▶ _Required actions_
• 1. Revise the passage of the film review starting at "The story opens" and ending at "calmer times between.", putting "oceanfront" in place of "beachfront".
• 2. Name every person or character mentioned by name in the film review.

▶ _Text section_

3 stars
The poster shows a young bikini-clad blonde toting a machine gun.
The imdb.com description calls Escape the story of “ten sex-trafficked young women … taken from an island resort by a violent criminal gang for shipping to an overseas client.”
It all sounds tawdry and exploitative, but don’t believe any of it. Yes, there are women in bikinis who get kidnapped by a ruthless (and creepy) gang of criminals, and some of them fire guns before the film ends. But thanks to writer/director Howard J. Ford, Escape is nothing cheap or salacious; it’s all about empowerment—and bloody, well-deserved revenge.
The story opens with best friends Carla and Tamsin (Sarah Alexandra Marks and Ksenia Islamova) walking into their posh beachfront hotel room, absolutely giddy with anticipation of the week ahead of them. The joy they ooze as they dance around the room is so infectious you can feel the anger growing in the back of your mind because you know something terrible is about to happen to them. Although watching those bad things happen is disturbing, Carla, Tamsin, and their fellow captives soon learn they don’t need rescuing. All they need is for us to cheer from the audience as they kick bad guy ass, which is not as easy as it sounds. To Ford’s credit, he not only stages some terrific fight sequences in Escape, but he manages to keep the tension cranked up to 11 during those fights and, more importantly, in the calmer times between.

▶ _Raw data_
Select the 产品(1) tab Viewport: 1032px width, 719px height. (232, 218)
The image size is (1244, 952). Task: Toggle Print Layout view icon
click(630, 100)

▶ _Answers provided_
• 1.
The story opens with best friends Carla and Tamsin (Sarah Alexandra Marks and Ksenia Islamova) walking into their posh oceanfront hotel room, absolutely giddy with anticipation of the week ahead of them. The joy they ooze as they dance around the room is so infectious you can feel the anger growing in the back of your mind because you know something terrible is about to happen to them. Although watching those bad things happen is disturbing, Carla, Tamsin, and their fellow captives soon learn they don’t need rescuing. All they need is for us to cheer from the audience as they kick bad guy ass, which is not as easy as it sounds. To Ford’s credit, he not only stages some terrific fight sequences in Escape, but he manages to keep the tension cranked up to 11 during those fights and, more importantly, in the calmer times between.

• 2.
Howard J. Ford
Carla
Tamsin
Sarah Alexandra Marks
Ksenia Islamova